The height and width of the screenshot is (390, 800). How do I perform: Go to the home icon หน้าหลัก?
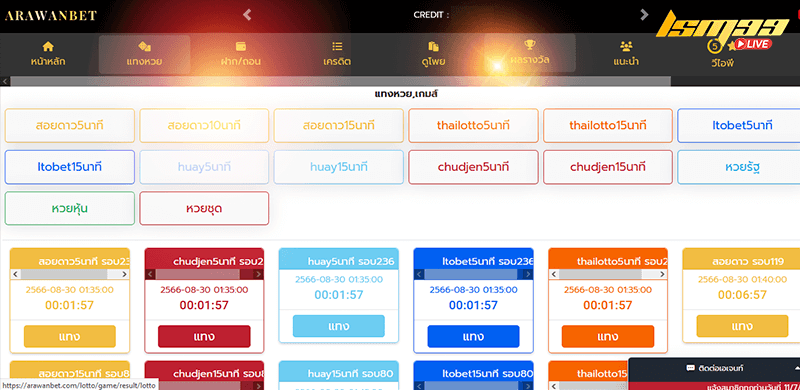[47, 54]

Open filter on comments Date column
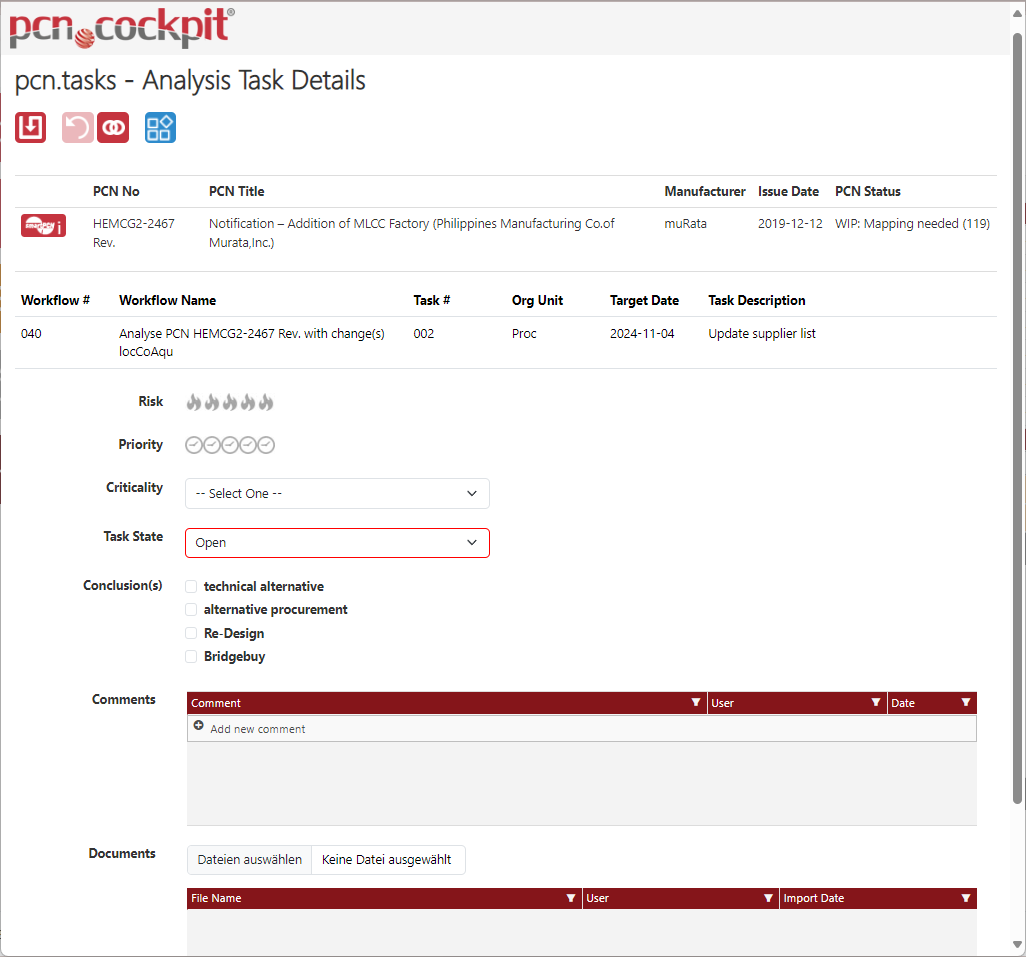(965, 703)
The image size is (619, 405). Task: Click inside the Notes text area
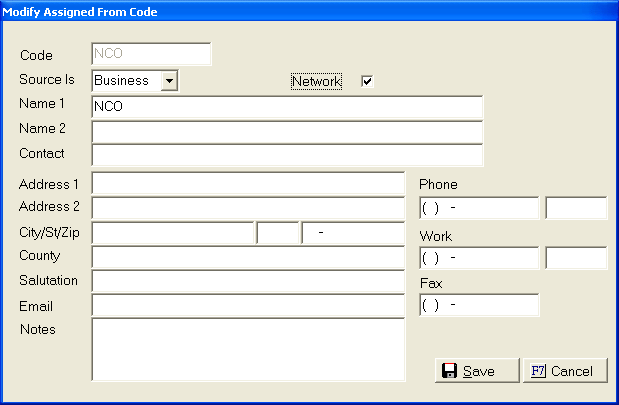[248, 349]
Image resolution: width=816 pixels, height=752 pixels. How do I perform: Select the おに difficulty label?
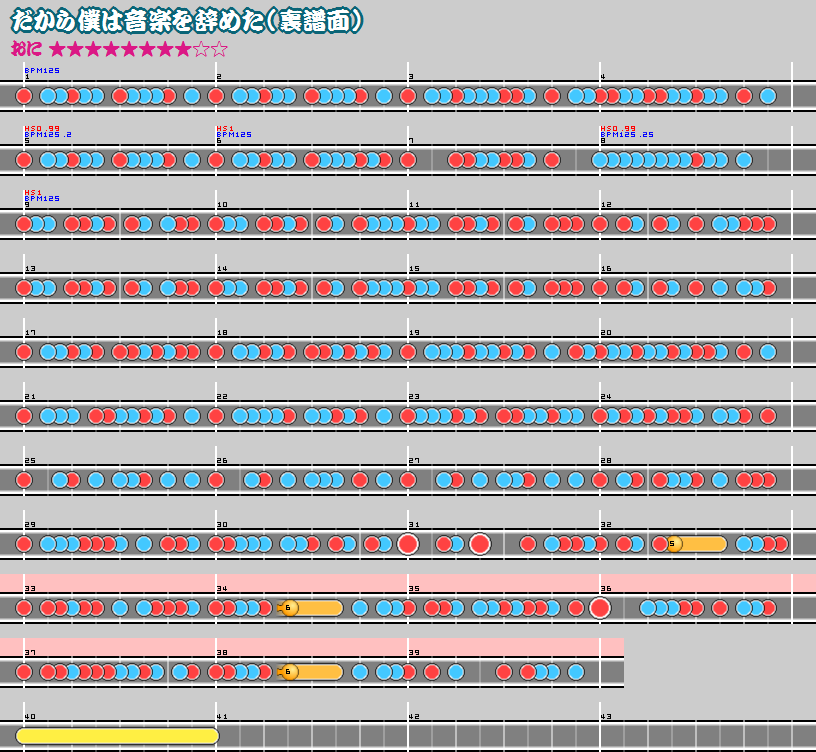(x=26, y=49)

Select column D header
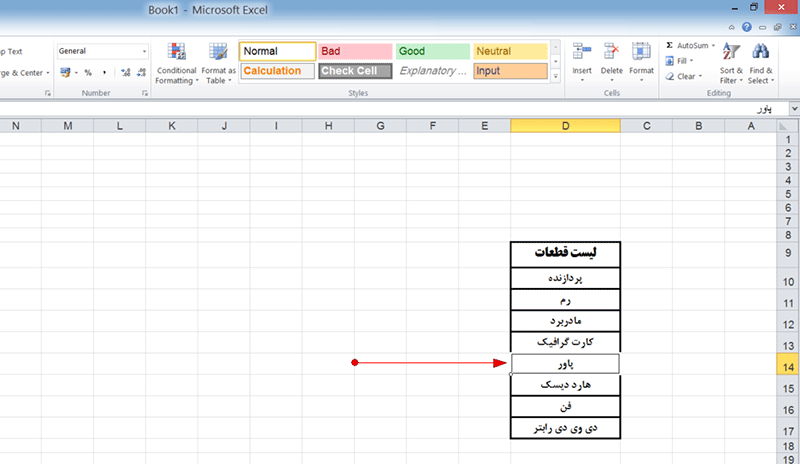click(x=565, y=125)
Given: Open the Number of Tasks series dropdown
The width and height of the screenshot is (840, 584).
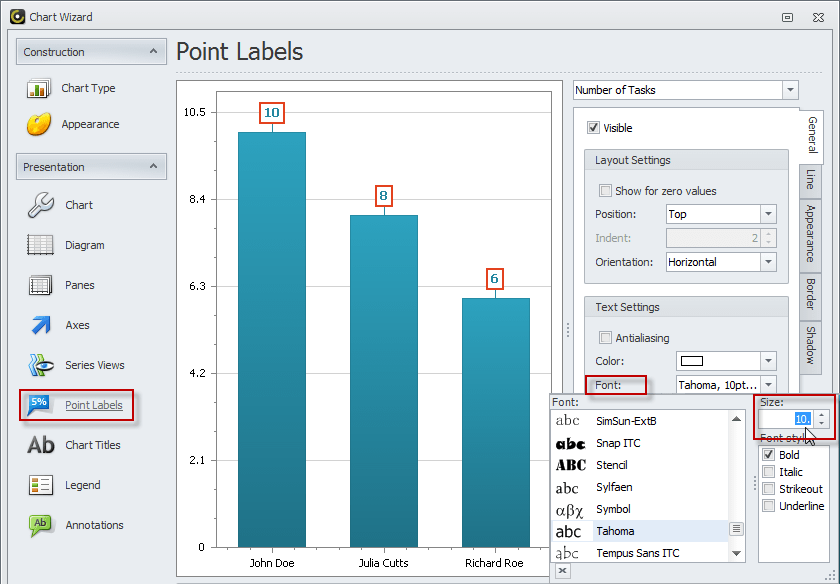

***

This task calls for restating, word for word, each line from the line holding "Image resolution: width=816" through the end of the material, pictures left out.

Image resolution: width=816 pixels, height=752 pixels. How do I perform: Select the おに difficulty label?
(x=26, y=49)

Select column D header
click(x=565, y=125)
Given: Open the Number of Tasks series dropdown
The width and height of the screenshot is (840, 584).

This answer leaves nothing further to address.